WHAT YOU HAVE TO DO
Leaving out every picture, copy the lines of the material below exactly, from the line containing "Open the Port check link" through the line containing "Given: Click the backup members checkbox icon".

#### INFORMATION GIVEN

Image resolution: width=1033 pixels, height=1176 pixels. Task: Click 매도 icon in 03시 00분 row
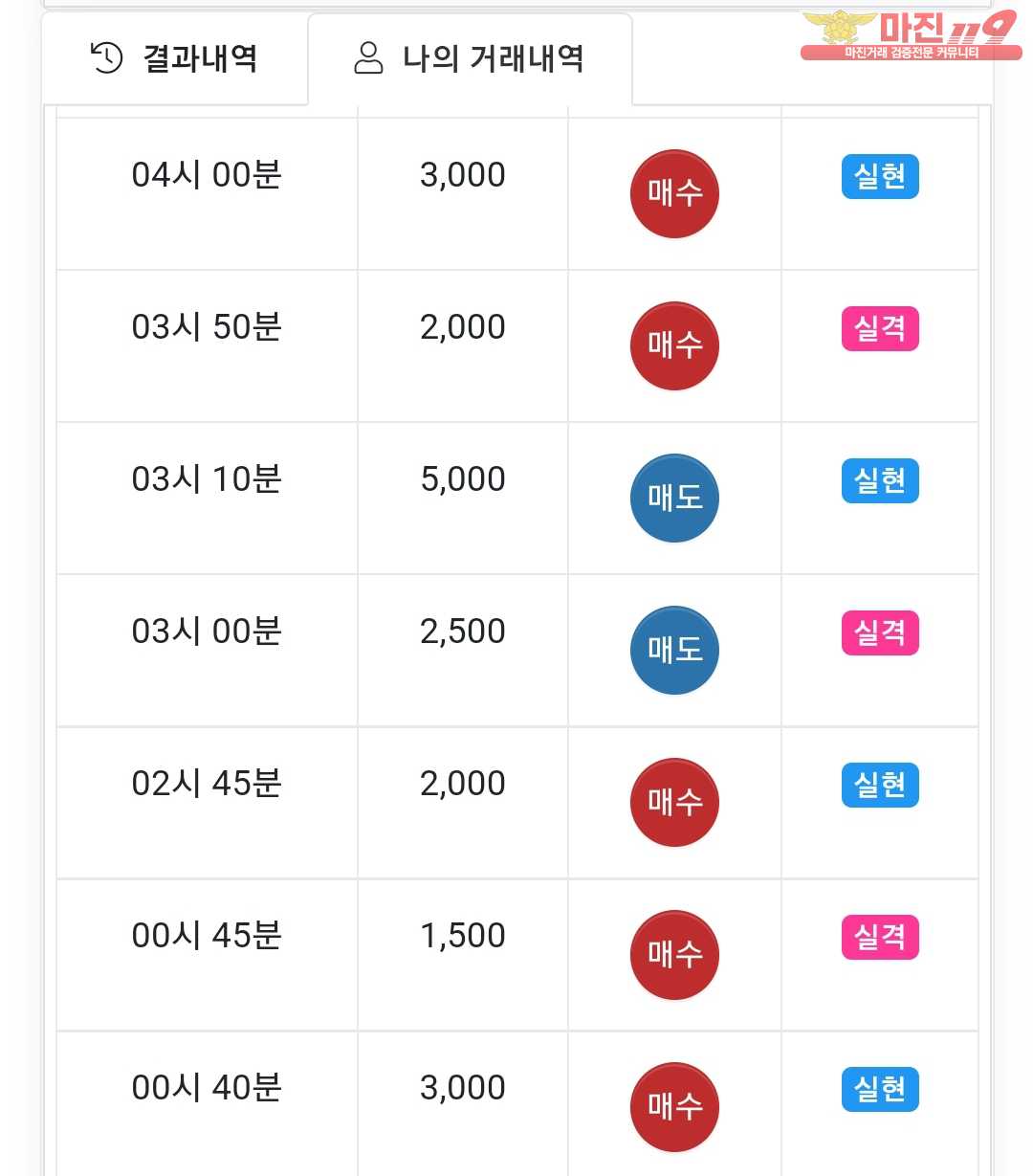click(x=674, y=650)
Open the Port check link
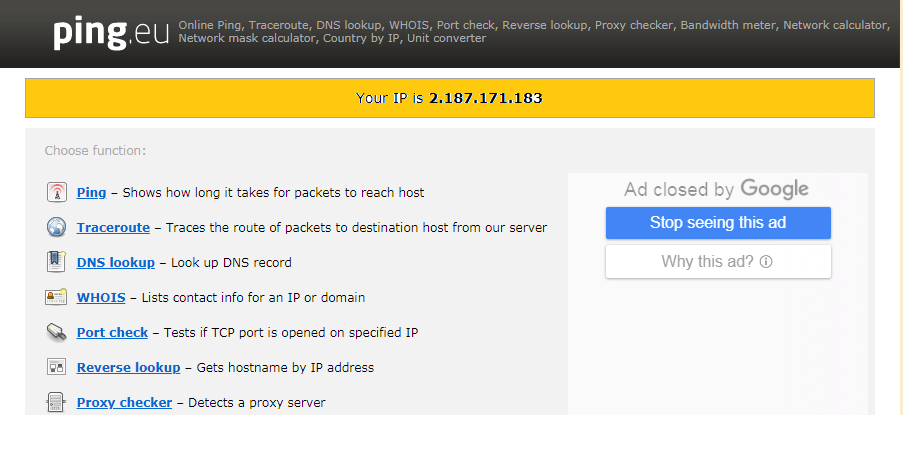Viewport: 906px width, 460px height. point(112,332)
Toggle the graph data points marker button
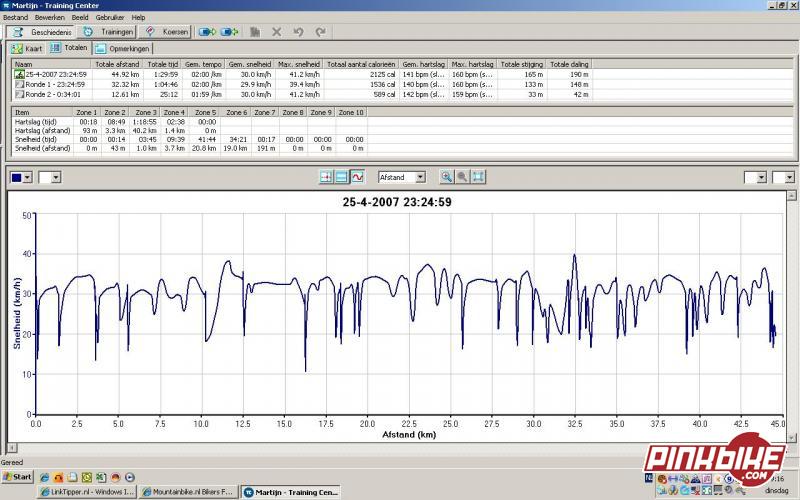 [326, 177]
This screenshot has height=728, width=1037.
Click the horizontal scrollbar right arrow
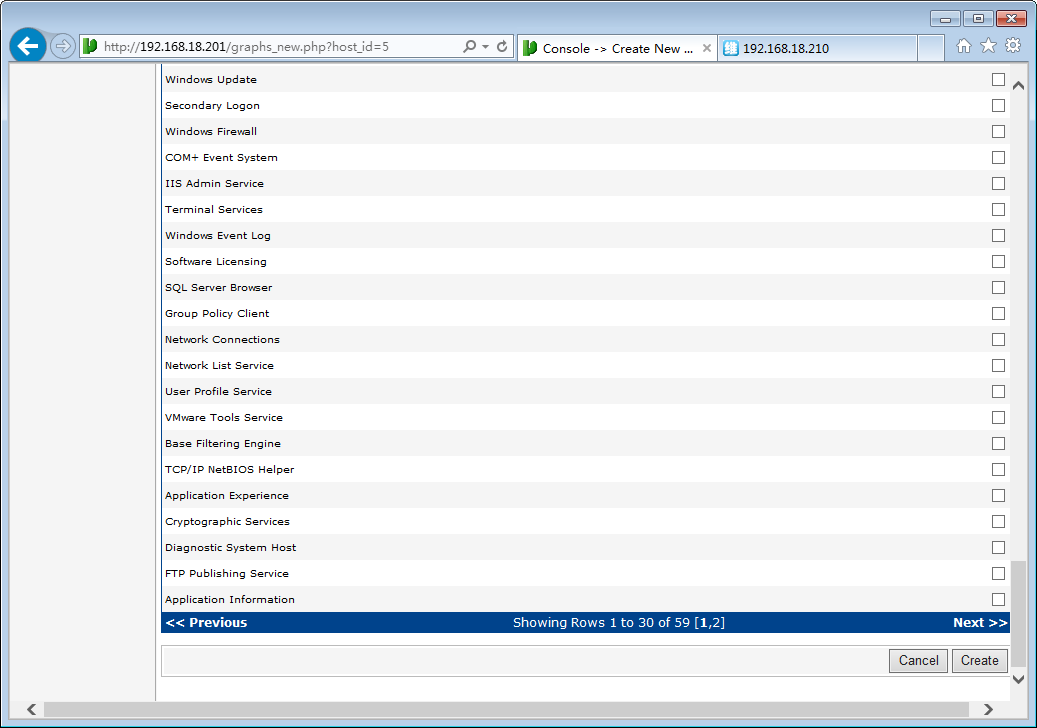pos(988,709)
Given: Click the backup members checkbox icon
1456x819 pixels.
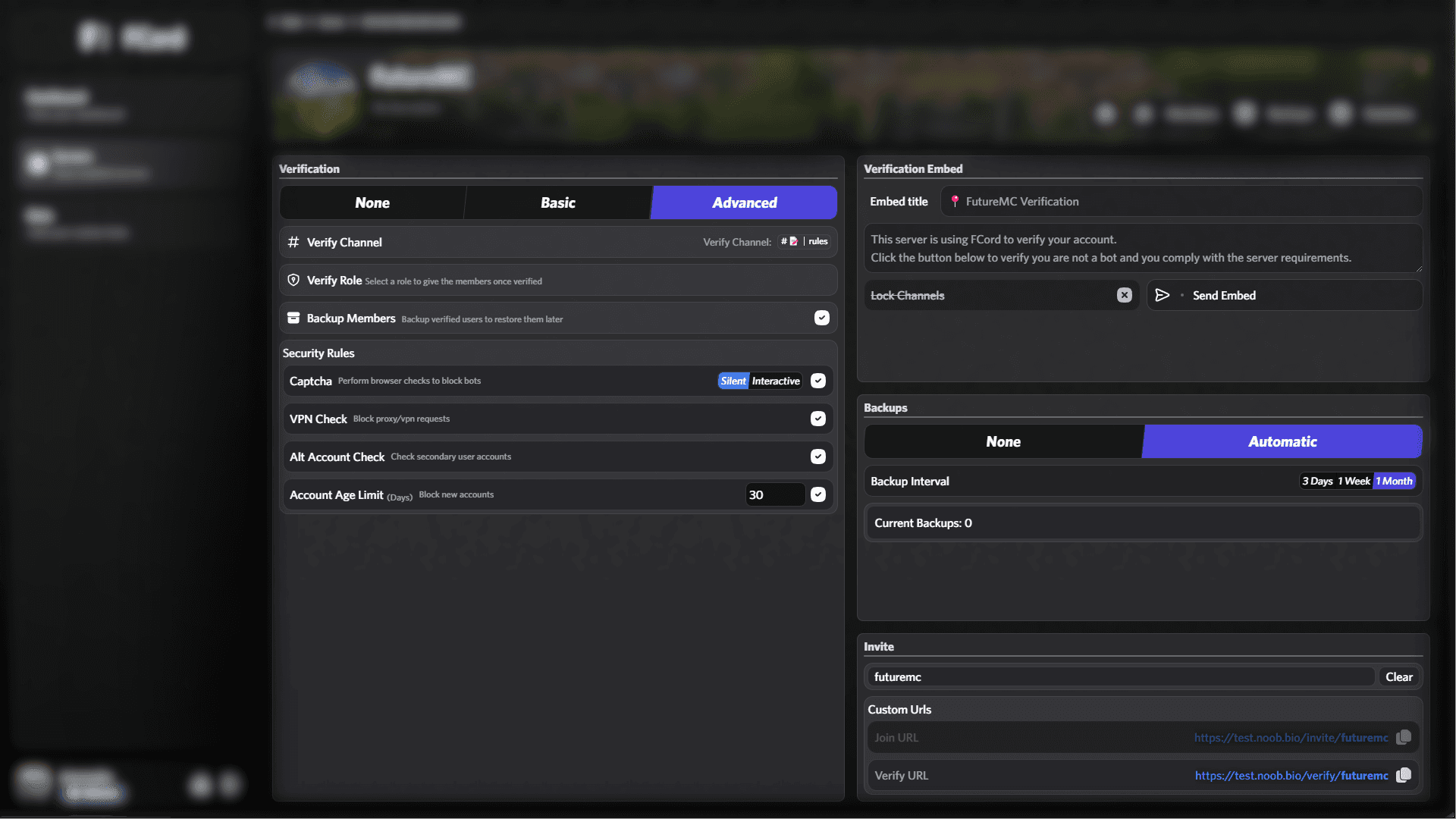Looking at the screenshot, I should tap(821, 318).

########
#### INFORMATION GIVEN

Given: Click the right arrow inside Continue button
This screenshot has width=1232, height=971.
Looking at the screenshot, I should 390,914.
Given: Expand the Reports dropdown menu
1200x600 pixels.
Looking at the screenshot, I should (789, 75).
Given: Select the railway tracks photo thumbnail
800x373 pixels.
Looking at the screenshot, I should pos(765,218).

########

WRITTEN RESPONSE
Open the Port check link
Viewport: 906px width, 460px height. point(112,332)
Toggle the graph data points marker button
 [326, 177]
This screenshot has height=728, width=1037.
Click the horizontal scrollbar right arrow
pos(988,709)
Given: Click the backup members checkbox icon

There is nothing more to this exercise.